4. Aux termes de l'article L. 511-1 du code de l'entrée et du séjour des étrangers, alors applicable : " I. ' L'autorité administrative peut obliger à quitter le territoire français un étranger non ressortissant d'un Etat membre de l'Union européenne, d'un autre Etat partie à l'accord sur l'Espace économique européen ou de la Confédération suisse et qui n'est pas membre de la famille d'un tel ressortissant au sens des 4° et 5° de l'article L. 121-1, lorsqu'il se trouve dans l'un des cas suivants : 1° Si l'étranger ne peut justifier être entré régulièrement sur le territoire français, à moins qu'il ne soit titulaire d'un titre de séjour en cours de validité ; (...) 4° Si l'étranger n'a pas demandé le renouvellement de son titre de séjour temporaire ou pluriannuel et s'est maintenu sur le territoire français à l'expiration de ce titre ; (...) ".

5. L'obligation de quitter le territoire français du 30 octobre 2020 est fondée sur les dispositions du 4° du I de l'article L. 511-1 précité. Toutefois, M. A... C... justifie, par plusieurs échanges de courriers électroniques avec la préfecture du Val-de-Marne en 2019 et 2020, dont la réalité n'est pas contestée, avoir entrepris avec diligence les démarches nécessaires pour le renouvellement de son titre de séjour, et produit notamment un courrier électronique du 14 mai 2020 de ladite préfecture indiquant que tous les rendez-vous prévus en vue du renouvellement de titres de séjour étaient annulés. Il produit en outre une copie d'une nouvelle démarche accomplie le 24 septembre 2020 auprès de la préfecture, à la suite de l'annulation du mois de mai 2020 causée par la crise sanitaire, qui n'a pas pu aboutir auprès de l'administration numérique pour les étrangers en France (ANEF) dès lors que son titre de séjour était expiré depuis plus de six mois, à laquelle l'administration a répondu le 27 octobre 2020 par un message ne tenant aucun compte des difficultés de dépôt de la demande de renouvellement mentionnées par M. A... C.... Dans les circonstances particulières de l'espèce, le préfet de police ne pouvait pas, sans entacher sa décision d'erreur de fait, considérer que M. A... C... n'avait pas demandé le renouvellement de son titre de séjour temporaire.

6. Le préfet de police admet dans son mémoire en défense devant la Cour que la mention du 4° du I de l'article L. 511-1 précité est erronée, mais soutient que l'arrêté trouverait son fondement dans les dispositions du 1° du I du même article. M. A... C... indique qu'il est entré en France en 2016 muni d'un visa de long séjour, tandis qu'en défense le préfet le conteste, indiquant qu'il ne justifie ni de la date ni des conditions de son arrivée. Cependant, M. A... C... produit plusieurs titres de séjour dont il a été muni postérieurement à son entrée sur le territoire. La délivrance de ces titres a eu pour effet de régulariser sa situation quant aux conditions de son entrée en France. Le préfet ne pouvait dès lors plus lui opposer son entrée irrégulière en France. Dans ces conditions, l'arrêté du 30 septembre 2020 ne peut davantage trouver son fondement légal dans les dispositions du 1° du I du même article. Il résulte de ce qui précède, et sans qu'il soit besoin de statuer sur les autres moyens de la requête, que le jugement n° 2017963/8 du 3 novembre 2020 du tribunal administratif de Paris et l'obligation de quitter le territoire français du 30 octobre 2020 doivent être annulés.

[Données enregistrées]
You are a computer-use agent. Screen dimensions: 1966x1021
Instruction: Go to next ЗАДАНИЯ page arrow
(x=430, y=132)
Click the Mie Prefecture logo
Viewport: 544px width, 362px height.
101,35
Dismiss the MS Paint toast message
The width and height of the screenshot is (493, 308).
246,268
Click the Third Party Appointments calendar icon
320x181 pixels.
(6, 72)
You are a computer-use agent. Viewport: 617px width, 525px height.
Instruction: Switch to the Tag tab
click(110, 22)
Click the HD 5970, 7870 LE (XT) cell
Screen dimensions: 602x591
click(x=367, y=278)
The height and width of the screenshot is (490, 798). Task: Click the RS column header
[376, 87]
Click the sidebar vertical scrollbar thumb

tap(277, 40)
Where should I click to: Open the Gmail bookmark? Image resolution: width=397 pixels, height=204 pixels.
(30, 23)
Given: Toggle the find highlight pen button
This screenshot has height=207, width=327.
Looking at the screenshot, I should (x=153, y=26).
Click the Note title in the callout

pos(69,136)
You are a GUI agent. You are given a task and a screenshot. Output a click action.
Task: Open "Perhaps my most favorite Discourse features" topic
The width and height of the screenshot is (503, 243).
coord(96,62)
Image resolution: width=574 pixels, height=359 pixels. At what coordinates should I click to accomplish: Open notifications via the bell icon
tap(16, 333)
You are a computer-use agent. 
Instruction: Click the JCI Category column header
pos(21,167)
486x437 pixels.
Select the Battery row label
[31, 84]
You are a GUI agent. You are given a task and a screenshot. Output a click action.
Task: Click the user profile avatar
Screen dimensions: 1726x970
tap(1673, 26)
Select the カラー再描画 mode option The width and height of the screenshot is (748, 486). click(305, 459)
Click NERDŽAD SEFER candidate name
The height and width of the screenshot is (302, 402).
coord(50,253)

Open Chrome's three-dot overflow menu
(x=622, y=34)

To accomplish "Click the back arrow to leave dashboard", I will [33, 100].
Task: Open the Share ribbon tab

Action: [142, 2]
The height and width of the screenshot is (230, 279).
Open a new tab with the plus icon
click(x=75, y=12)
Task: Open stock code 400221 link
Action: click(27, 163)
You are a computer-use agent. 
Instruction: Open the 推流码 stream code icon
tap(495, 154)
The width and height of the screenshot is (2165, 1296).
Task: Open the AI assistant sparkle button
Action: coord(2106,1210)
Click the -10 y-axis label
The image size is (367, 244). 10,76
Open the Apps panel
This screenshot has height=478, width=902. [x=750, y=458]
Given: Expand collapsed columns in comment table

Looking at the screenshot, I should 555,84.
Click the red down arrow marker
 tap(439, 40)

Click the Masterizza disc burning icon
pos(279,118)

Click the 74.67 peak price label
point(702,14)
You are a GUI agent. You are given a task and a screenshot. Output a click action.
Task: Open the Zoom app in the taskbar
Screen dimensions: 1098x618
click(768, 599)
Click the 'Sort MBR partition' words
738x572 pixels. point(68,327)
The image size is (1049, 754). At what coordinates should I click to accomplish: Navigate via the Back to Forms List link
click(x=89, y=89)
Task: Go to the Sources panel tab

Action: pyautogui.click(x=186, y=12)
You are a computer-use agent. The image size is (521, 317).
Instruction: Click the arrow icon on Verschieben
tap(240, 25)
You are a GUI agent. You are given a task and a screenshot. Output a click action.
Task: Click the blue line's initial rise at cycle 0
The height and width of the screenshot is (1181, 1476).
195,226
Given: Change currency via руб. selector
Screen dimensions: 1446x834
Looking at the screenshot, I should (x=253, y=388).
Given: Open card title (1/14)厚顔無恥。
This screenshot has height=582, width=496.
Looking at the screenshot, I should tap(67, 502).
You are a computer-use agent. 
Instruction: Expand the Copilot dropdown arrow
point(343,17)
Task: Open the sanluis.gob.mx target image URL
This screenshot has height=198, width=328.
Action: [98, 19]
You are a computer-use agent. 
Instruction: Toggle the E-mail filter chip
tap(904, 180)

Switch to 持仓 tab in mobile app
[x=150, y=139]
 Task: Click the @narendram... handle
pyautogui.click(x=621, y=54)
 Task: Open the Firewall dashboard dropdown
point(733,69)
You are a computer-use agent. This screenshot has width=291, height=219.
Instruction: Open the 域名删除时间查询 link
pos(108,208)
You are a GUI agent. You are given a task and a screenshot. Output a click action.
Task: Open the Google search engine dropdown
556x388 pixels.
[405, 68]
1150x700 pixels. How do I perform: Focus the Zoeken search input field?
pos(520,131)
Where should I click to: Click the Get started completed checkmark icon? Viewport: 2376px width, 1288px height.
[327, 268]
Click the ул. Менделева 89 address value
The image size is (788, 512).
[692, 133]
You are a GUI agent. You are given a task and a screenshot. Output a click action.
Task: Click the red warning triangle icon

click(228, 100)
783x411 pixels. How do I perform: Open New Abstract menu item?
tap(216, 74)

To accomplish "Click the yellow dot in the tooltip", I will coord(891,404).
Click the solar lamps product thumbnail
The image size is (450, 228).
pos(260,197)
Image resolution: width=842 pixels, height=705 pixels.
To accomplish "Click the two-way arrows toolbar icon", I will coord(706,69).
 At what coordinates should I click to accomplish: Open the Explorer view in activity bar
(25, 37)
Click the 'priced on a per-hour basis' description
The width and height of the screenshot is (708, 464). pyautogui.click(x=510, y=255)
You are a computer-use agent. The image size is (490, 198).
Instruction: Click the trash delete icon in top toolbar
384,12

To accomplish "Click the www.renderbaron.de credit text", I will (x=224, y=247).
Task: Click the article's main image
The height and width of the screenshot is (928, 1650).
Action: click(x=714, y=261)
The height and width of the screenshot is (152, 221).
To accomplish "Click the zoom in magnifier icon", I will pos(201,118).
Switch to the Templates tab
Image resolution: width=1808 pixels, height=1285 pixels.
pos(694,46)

*Tâches à réaliser:*
- A) Réécris sous forme de tableau Markdown les lignes des enregistrements, en commençant à celle qui contient « Task: Click the @narendram... handle » et en terminant à la dernière ligne des enregistrements, avec une colonne Numéro pour le numéro de rang et une colonne Contenu pour la ligne. Laisse de côté les lignes vides.
- B) Prolonge l'extrait de décision sur l'obligation de quitter le territoire français à partir de sa dernière phrase.

*Liste des réponses:*
- A)
| Numéro | Contenu |
|---|---|
| 1 |  Task: Click the @narendram... handle |
| 2 | pyautogui.click(x=621, y=54) |
| 3 |  Task: Open the Firewall dashboard dropdown |
| 4 | point(733,69) |
| 5 | You are a computer-use agent. This screenshot has width=291, height=219. |
| 6 | Instruction: Open the 域名删除时间查询 link |
| 7 | pos(108,208) |
| 8 | You are a GUI agent. You are given a task and a screenshot. Output a click action. |
| 9 | Task: Open the Google search engine dropdown |
| 10 | 556x388 pixels. |
| 11 | [405, 68] |
| 12 | 1150x700 pixels. How do I perform: Focus the Zoeken search input field? |
| 13 | pos(520,131) |
| 14 | Where should I click to: Click the Get started completed checkmark icon? Viewport: 2376px width, 1288px height. |
| 15 | [327, 268] |
| 16 | Click the ул. Менделева 89 address value |
| 17 | The image size is (788, 512). |
| 18 | [692, 133] |
| 19 | You are a GUI agent. You are given a task and a screenshot. Output a click action. |
| 20 | Task: Click the red warning triangle icon |
| 21 | click(228, 100) |
| 22 | 783x411 pixels. How do I perform: Open New Abstract menu item? |
| 23 | tap(216, 74) |
| 24 | To accomplish "Click the yellow dot in the tooltip", I will coord(891,404). |
| 25 | Click the solar lamps product thumbnail |
| 26 | The image size is (450, 228). |
| 27 | pos(260,197) |
| 28 | Image resolution: width=842 pixels, height=705 pixels. |
| 29 | To accomplish "Click the two-way arrows toolbar icon", I will coord(706,69). |
| 30 |  At what coordinates should I click to accomplish: Open the Explorer view in activity bar |
| 31 | (25, 37) |
| 32 | Click the 'priced on a per-hour basis' description |
| 33 | The width and height of the screenshot is (708, 464). pyautogui.click(x=510, y=255) |
| 34 | You are a computer-use agent. The image size is (490, 198). |
| 35 | Instruction: Click the trash delete icon in top toolbar |
| 36 | 384,12 |
| 37 | To accomplish "Click the www.renderbaron.de credit text", I will (x=224, y=247). |
| 38 | Task: Click the article's main image |
| 39 | The height and width of the screenshot is (928, 1650). |
| 40 | Action: click(x=714, y=261) |
| 41 | The height and width of the screenshot is (152, 221). |
| 42 | To accomplish "Click the zoom in magnifier icon", I will pos(201,118). |
| 43 | Switch to the Templates tab |
| 44 | Image resolution: width=1808 pixels, height=1285 pixels. |
| 45 | pos(694,46) |

- B)
7. Par voie de conséquence, les décisions refusant à M. A... C... un délai de départ volontaire, fixant un pays de destination et lui interdisant pour douze mois le retour sur le territoire français doivent être annulées.

Sur les conclusions aux fins d'injonction :

8. Le présent arrêt implique nécessairement que le préfet de police délivre au requérant une autorisation provisoire de séjour, et procède au réexamen de la situation administrative du requérant au regard des motifs de la présente décision dans un délai de trois mois à compter de la notification de celle-ci. Il n'y a pas lieu d'assortir cette injonction d'une astreinte.

Sur les conclusions tendant à l'application de l'article L. 761-1 du code de justice administrative :

9. Le requérant a été admis au bénéfice de l'aide juridictionnelle. Ainsi, son avocat peut se prévaloir des dispositions de l'article L. 761-1 du code de justice administrative et de l'article 37 de la loi du 10 juillet 1991 relative à l'aide juridique. Dans les circonstances de l'espèce, et sous réserve que Me Berdugo renonce à percevoir la somme correspondant à la part contributive de l'Etat, il y a lieu de mettre à la charge de l'Etat la somme de 1 500 euros.

D E C I D E:

Article 1er : Le jugement n° 2017963/8 du 3 novembre 2020 du tribunal administratif de Paris est annulé.

Article 2 : Les arrêtés du 30 octobre 2020, par lesquels le préfet de police a, d'une part, obligé M. A... C... à quitter le territoire français sans délai et fixé le pays de destination et, d'autre part, lui a interdit le retour sur le territoire pendant douze mois, sont annulés.

Article 3 : Il est enjoint au préfet de police de délivrer à M. A... C... une autorisation provisoire de séjour et de procéder au réexamen de sa situation administrative dans un délai de trois mois à compter de la notification de la présente décision.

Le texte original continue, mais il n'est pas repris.